Go over the data and work out how many lines include the word "window". Give that number only.

[Opening Records shown section]

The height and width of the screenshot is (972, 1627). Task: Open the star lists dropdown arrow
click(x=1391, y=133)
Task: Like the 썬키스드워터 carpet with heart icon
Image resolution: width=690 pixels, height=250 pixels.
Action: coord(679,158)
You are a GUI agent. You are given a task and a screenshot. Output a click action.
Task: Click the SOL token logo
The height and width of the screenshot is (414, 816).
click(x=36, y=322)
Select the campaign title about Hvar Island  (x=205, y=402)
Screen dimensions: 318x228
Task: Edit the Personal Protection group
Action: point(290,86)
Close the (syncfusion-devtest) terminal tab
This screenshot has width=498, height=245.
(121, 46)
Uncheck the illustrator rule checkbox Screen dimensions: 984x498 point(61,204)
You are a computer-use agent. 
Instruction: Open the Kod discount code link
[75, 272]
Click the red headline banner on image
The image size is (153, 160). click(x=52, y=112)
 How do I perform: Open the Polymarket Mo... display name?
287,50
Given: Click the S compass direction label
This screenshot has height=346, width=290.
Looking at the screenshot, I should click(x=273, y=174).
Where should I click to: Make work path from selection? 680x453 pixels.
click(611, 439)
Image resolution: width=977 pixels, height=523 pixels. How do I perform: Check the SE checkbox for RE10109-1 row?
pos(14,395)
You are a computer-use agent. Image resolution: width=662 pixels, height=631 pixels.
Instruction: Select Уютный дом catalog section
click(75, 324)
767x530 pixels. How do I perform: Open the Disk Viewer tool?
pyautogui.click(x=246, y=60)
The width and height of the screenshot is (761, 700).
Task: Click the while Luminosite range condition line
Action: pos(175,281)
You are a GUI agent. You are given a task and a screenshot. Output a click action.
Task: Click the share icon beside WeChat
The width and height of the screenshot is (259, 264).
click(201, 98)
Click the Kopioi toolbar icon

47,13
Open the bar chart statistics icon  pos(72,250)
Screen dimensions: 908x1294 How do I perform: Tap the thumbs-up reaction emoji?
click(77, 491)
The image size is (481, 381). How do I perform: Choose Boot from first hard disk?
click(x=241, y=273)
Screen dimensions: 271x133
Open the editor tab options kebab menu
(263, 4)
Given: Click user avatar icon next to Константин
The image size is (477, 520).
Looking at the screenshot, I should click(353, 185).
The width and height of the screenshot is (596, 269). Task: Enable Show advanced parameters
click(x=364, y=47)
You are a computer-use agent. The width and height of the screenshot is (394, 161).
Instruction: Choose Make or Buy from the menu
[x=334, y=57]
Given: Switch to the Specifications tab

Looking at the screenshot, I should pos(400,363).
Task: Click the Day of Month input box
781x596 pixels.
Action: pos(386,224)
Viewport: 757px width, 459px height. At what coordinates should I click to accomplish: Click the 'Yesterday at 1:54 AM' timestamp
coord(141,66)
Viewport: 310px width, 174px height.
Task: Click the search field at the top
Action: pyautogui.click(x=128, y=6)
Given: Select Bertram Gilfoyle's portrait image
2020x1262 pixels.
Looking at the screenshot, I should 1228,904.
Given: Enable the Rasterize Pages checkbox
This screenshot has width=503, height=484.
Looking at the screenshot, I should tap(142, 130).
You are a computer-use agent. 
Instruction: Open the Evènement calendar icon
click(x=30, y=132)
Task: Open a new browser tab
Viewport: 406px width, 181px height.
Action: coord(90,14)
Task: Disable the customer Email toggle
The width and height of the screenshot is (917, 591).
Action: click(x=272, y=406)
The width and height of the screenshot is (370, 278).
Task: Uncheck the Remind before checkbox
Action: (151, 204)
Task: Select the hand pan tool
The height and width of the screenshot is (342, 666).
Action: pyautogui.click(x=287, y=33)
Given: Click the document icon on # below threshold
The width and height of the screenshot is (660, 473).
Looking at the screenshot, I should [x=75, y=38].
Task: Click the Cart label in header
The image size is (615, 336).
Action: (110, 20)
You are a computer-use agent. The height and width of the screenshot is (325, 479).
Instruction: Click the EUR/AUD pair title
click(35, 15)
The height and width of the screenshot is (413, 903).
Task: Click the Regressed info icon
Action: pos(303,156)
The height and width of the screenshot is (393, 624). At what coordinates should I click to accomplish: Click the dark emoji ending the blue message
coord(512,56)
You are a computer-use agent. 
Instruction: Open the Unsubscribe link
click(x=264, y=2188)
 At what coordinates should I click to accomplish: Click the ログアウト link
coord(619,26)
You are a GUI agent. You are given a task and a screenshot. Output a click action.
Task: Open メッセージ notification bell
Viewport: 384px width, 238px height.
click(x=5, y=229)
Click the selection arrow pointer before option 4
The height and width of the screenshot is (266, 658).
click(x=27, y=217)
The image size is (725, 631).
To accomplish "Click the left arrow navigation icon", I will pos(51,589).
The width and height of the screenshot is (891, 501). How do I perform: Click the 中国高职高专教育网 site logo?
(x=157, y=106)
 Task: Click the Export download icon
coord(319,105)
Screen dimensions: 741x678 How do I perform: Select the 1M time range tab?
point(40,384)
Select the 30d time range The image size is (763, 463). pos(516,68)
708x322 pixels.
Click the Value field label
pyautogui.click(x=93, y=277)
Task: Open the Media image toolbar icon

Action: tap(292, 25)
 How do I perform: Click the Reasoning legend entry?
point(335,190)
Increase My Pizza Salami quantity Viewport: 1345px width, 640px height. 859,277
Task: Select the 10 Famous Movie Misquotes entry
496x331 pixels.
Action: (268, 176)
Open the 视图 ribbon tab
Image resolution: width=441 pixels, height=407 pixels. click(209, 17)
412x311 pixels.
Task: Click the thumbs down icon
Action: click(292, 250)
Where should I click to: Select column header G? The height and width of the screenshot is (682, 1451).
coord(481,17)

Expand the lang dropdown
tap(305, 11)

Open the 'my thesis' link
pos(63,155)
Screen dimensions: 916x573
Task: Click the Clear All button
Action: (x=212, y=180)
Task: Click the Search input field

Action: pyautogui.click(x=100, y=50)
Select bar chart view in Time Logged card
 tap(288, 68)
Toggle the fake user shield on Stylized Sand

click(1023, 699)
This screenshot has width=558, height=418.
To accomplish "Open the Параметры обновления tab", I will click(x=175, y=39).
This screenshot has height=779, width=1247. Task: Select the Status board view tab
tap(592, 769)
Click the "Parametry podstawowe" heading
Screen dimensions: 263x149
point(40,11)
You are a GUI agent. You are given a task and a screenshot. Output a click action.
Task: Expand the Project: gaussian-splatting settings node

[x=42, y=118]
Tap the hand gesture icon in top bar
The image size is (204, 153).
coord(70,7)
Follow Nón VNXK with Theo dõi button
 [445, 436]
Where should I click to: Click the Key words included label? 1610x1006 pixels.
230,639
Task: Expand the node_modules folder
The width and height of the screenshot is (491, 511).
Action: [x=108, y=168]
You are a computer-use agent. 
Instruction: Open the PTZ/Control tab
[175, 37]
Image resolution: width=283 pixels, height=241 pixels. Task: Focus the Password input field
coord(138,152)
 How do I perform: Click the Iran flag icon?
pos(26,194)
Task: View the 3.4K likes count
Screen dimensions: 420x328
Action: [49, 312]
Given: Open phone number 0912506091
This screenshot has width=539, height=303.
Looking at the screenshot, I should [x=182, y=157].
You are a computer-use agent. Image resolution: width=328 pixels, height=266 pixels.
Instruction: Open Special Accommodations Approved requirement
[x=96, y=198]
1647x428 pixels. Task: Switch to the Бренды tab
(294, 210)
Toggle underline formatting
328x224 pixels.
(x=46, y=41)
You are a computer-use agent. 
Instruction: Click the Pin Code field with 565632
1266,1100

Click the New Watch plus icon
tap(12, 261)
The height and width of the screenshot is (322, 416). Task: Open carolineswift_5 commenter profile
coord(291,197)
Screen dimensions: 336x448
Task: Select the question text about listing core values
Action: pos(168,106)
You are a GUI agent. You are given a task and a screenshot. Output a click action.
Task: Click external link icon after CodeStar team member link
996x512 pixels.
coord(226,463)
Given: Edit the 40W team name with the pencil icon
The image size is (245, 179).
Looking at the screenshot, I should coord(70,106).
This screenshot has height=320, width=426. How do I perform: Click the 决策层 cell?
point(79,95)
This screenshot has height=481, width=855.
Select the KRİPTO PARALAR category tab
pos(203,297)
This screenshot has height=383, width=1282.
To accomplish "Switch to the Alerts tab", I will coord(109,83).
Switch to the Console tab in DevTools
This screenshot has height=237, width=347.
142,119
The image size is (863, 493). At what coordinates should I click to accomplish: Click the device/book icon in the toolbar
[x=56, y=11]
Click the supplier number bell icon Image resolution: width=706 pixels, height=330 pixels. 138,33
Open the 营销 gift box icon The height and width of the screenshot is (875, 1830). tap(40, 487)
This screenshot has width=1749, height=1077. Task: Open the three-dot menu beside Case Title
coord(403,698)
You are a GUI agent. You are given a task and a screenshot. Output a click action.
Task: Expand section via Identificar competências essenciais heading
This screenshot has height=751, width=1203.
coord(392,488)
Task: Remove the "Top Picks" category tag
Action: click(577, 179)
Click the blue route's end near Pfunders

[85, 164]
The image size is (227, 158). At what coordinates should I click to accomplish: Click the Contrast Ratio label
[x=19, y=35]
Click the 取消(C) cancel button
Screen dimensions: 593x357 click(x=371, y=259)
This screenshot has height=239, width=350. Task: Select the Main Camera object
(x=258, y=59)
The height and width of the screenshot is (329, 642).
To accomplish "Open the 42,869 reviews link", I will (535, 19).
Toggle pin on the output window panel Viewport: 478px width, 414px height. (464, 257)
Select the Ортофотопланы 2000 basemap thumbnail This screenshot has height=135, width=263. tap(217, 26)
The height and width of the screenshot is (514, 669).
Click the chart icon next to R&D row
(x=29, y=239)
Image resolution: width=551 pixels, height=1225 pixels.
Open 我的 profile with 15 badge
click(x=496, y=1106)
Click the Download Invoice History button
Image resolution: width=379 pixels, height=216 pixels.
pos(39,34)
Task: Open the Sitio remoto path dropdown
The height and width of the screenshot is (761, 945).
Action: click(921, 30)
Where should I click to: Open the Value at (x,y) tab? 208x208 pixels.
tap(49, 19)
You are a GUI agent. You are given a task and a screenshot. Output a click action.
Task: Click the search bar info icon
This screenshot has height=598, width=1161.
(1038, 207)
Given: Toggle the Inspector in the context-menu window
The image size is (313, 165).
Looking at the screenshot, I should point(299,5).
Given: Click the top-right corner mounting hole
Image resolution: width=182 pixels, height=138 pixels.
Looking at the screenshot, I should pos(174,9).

[Closing Records shown section]

▶ [Written reply] 2